Task details: For this exercise, reproduce the entries below exactly, but only from the line containing "The height and width of the screenshot is (423, 971)." through the line containing "Task: Click the package", both included.

Task inputs:
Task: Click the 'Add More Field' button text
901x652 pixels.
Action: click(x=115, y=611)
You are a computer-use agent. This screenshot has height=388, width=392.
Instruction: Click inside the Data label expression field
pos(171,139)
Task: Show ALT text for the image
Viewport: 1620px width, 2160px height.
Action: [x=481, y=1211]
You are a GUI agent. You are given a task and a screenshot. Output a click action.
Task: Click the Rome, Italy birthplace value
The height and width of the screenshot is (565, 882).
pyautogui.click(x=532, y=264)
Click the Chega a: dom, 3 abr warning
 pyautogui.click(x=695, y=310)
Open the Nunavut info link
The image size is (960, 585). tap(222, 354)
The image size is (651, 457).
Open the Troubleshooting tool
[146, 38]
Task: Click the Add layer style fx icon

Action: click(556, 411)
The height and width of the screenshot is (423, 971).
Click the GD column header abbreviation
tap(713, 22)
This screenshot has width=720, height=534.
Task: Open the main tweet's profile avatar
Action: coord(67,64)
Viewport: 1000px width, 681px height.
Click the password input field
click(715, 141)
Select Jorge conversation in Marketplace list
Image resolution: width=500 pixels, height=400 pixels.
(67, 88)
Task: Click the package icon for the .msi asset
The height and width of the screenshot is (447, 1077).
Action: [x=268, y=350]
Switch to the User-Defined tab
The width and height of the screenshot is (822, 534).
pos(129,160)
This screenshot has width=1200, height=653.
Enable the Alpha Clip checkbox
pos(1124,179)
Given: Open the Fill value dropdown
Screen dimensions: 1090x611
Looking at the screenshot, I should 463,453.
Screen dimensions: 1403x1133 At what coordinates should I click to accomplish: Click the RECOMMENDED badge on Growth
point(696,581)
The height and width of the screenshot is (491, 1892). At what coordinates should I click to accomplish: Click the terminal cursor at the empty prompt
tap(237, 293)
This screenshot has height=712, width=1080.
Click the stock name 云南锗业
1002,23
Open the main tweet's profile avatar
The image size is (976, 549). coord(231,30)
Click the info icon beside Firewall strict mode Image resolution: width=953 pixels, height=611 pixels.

Exercise solution:
The height and width of the screenshot is (423, 971).
Click the GD column header abbreviation
tap(713, 22)
This screenshot has width=720, height=534.
Task: Open the main tweet's profile avatar
Action: coord(67,64)
Viewport: 1000px width, 681px height.
Click the password input field
click(715, 141)
Select Jorge conversation in Marketplace list
Image resolution: width=500 pixels, height=400 pixels.
(67, 88)
Task: Click the package icon for the .msi asset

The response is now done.